I quite liked Kristian, I hate house programmes though.


----------



## Pie 1 (Mar 2, 2010)

ATOMIC SUPLEX said:


> He was a good chap. I feel really bad about the last time we spoke now.



Sorry about your friend AS.







butchersapron said:


> Landlord btl solidarity - go fuck yourself



Meanwhile, this total fucking shitstain still breathes.


----------



## Phenol (Mar 2, 2010)

butchersapron said:


> Landlord btl solidarity - go fuck yourself



Not often I feel compelled to post but you are quite a nasty bastard aren't you.


----------



## QueenOfGoths (Mar 2, 2010)

Very sad news  I really liked watching him, he had a good screen personality and seemed to care about what he did, I mean not just the property programmes but the presenting aspect. So young as well. RIP and thoughs go to his family


----------



## Louloubelle (Mar 2, 2010)

ATOMIC SUPLEX said:


> We both started working in a new department at ITV at the same time (about 10 years or so ago now) sitting next to each other. He was a popular and hardworking lad. He really loved what he did and was definitely not just a pretty face, he could do all the other technical and arty shit better than almost everyone. He was a top cameraman, editor and director, always very creative (especially on the very very low budgets our department had to work with). The presenting was only a sideline at first.
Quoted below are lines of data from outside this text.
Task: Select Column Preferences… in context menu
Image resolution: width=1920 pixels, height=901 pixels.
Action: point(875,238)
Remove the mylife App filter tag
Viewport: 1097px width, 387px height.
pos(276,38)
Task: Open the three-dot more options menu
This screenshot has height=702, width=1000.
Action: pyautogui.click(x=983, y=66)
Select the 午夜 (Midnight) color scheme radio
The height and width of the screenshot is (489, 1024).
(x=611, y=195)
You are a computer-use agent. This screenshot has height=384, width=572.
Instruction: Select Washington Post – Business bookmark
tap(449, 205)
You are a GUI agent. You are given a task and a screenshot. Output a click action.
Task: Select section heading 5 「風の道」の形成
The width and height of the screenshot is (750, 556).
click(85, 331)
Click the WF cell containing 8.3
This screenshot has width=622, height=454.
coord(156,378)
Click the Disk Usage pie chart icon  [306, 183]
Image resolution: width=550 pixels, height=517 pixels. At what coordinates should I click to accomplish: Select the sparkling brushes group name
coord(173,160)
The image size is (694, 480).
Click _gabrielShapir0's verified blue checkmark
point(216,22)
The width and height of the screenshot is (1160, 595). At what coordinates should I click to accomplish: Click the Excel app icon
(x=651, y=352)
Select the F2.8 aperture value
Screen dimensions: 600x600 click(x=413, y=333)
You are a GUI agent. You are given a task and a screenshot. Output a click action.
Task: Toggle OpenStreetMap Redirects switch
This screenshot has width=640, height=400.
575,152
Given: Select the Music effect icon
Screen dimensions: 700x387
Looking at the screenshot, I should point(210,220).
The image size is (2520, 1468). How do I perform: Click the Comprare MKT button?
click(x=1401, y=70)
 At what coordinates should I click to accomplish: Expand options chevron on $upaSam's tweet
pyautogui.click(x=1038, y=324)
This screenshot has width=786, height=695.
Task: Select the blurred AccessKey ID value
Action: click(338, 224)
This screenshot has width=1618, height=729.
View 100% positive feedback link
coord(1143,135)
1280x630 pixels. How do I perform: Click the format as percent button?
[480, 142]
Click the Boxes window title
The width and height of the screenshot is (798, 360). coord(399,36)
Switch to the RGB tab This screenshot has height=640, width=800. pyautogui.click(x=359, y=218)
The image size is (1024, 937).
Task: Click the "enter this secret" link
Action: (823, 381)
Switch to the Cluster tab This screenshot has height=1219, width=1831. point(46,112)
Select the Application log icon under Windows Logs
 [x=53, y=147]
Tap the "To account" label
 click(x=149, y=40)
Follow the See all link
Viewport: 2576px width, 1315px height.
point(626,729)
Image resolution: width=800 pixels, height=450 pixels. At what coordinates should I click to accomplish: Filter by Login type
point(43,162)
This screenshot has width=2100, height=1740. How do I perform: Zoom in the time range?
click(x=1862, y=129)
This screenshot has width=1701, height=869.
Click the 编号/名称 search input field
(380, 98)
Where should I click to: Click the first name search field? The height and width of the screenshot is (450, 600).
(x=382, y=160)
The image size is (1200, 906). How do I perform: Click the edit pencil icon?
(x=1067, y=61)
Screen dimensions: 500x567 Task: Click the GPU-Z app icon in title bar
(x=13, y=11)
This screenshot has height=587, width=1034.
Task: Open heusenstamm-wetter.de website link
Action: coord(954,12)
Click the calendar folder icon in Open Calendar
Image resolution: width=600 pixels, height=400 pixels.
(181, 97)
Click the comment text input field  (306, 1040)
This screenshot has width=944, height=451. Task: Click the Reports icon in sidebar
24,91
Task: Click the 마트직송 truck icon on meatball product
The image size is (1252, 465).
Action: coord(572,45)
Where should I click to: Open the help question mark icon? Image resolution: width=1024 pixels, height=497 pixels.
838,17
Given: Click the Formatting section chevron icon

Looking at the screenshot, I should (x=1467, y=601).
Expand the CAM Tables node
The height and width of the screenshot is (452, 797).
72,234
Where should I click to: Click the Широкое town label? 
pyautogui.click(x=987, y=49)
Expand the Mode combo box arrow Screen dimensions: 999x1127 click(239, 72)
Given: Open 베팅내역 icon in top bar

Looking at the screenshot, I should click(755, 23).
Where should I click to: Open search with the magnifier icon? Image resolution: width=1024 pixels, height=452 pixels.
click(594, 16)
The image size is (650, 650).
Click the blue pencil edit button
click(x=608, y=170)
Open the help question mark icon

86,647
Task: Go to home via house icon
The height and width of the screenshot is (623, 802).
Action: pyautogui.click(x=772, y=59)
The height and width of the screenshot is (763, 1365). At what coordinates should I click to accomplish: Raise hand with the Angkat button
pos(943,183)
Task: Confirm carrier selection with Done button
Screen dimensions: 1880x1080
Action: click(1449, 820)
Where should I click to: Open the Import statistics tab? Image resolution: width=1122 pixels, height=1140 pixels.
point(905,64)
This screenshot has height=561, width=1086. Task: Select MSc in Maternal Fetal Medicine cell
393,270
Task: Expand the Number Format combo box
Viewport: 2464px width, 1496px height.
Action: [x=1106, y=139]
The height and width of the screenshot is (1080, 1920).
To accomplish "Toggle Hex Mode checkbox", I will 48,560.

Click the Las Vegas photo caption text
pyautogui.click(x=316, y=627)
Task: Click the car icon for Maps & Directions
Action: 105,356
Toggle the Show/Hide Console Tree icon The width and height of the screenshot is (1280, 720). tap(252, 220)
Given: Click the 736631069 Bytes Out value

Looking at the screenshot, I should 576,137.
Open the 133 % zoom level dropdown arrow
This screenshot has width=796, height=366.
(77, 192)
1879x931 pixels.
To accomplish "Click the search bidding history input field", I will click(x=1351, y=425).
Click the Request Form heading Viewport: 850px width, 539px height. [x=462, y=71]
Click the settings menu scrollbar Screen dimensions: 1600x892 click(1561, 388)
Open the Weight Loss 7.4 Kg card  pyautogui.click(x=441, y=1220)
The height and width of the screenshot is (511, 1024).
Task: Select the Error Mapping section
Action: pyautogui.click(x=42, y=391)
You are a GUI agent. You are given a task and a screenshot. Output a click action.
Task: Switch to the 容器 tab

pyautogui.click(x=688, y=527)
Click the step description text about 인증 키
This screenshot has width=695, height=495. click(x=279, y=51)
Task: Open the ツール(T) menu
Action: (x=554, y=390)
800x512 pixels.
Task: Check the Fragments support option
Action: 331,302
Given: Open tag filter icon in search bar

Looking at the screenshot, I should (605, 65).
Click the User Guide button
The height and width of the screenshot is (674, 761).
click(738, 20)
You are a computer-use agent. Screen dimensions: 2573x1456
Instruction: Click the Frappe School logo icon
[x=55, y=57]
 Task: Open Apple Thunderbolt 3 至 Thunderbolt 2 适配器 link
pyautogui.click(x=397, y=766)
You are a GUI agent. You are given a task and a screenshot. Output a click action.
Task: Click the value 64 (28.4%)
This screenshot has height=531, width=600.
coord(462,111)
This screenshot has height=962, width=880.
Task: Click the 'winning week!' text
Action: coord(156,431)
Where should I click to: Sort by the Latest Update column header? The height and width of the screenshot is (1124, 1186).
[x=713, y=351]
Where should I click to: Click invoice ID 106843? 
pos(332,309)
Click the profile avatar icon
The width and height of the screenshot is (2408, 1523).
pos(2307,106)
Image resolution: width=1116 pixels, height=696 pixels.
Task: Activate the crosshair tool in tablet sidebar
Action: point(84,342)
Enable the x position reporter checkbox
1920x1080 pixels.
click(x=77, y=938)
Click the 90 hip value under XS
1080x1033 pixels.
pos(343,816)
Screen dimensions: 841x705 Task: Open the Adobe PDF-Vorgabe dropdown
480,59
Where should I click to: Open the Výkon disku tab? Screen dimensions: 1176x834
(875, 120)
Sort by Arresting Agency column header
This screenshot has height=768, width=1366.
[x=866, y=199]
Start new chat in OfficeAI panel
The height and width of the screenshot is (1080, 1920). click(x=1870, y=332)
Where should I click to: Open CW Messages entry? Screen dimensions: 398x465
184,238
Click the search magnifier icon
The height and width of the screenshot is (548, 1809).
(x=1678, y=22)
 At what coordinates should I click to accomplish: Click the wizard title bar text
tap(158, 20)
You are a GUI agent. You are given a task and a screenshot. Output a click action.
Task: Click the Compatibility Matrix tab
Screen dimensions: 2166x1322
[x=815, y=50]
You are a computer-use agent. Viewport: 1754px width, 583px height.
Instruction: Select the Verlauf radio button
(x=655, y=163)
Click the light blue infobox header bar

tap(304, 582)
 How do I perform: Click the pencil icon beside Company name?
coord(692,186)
Really sorry to hear about your friend.  He sounds like a lovely person and such a terrible waste of potential for someone talented to die so young.


----------



## Mitre10 (Mar 2, 2010)

editor said:


> I wonder if Jan Moir has got another story all ready to go.











RIP Kristian


----------



## paulhackett (Mar 2, 2010)

Mitre10 said:


> RIP Kristian



The Sun is already quoting a source and providing an explanation. You would hope there won't be a need or desire for additional columnist inches (designed to sell papers). They don't appear to remember the meaning of RIP..


----------



## Mitre10 (Mar 2, 2010)

That was a piss-take of Jan Moir courtesy of B3ta


----------



## citygirl (Mar 2, 2010)

http://www.telegraph.co.uk/culture/...ter-may-have-died-in-sex-game-gone-wrong.html

So terribly desperately sad


----------



## Wookey (Mar 2, 2010)

citygirl said:


> http://www.telegraph.co.uk/culture/...ter-may-have-died-in-sex-game-gone-wrong.html
> 
> So terribly desperately sad



It's a big waste. And such a silly reason to die.


----------



## citygirl (Mar 2, 2010)

Don't suppose he planned things to go wrong wookey , to do something like that surely you really need two people to be present, at least one for safety etc .. not nice


----------



## ramjamclub (Mar 2, 2010)

*Kristian Digby, the BBC presenter found dead at his home*

Kristian Digby, the BBC presenter found dead at his home, may have died as the result of a sex game that went wrong.  Daily Telegraph.

Seemed like a very nice lad. Such a pity. RIP.


----------



## Flashman (Mar 2, 2010)

If you're going to have an asphyxiwank the last thing you want is somebody else present tbh.

Anyway, sad news seemed a good sort.


----------



## pigtails (Mar 2, 2010)

ATOMIC SUPLEX said:


> We both started working in a new department at ITV at the same time (about 10 years or so ago now) sitting next to each other. He was a popular and hardworking lad. He really loved what he did and was definitely not just a pretty face, he could do all the other technical and arty shit better than almost everyone. He was a top cameraman, editor and director, always very creative (especially on the very very low budgets our department had to work with). The presenting was only a sideline at first.



I'm so sorry for you and everyone else that knew him.

I liked him, very watchable and funny.
So young


----------